# YOUR TASK:
Reproduce word for word everything from the start of the items down to the line containing "pos(33,146)", both ends included.

# DATASET RECORDS:
>>>>
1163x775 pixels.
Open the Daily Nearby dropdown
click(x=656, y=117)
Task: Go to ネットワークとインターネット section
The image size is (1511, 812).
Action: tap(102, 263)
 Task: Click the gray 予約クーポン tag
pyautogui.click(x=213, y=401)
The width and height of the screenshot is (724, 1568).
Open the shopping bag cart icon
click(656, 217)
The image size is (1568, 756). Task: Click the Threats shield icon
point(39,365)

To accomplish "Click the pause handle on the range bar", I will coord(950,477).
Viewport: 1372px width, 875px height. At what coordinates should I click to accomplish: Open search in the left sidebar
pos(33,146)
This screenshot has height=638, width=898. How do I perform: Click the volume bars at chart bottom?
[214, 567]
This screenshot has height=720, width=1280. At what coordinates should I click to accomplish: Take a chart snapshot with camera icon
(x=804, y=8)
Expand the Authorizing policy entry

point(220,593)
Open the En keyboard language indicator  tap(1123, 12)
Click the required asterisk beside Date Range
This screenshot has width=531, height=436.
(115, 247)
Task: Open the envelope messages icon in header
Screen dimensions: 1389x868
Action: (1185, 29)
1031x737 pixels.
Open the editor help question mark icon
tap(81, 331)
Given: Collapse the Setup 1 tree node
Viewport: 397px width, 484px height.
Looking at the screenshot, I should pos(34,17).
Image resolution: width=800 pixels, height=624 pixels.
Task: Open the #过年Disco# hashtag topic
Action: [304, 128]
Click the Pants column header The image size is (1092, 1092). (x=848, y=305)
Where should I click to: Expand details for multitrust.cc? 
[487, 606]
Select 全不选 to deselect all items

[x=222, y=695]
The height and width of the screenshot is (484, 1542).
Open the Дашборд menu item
<<<<
# CORRECT ANSWER:
1163x775 pixels.
Open the Daily Nearby dropdown
click(x=656, y=117)
Task: Go to ネットワークとインターネット section
The image size is (1511, 812).
Action: tap(102, 263)
 Task: Click the gray 予約クーポン tag
pyautogui.click(x=213, y=401)
The width and height of the screenshot is (724, 1568).
Open the shopping bag cart icon
click(656, 217)
The image size is (1568, 756). Task: Click the Threats shield icon
point(39,365)

To accomplish "Click the pause handle on the range bar", I will coord(950,477).
Viewport: 1372px width, 875px height. At what coordinates should I click to accomplish: Open search in the left sidebar
pos(33,146)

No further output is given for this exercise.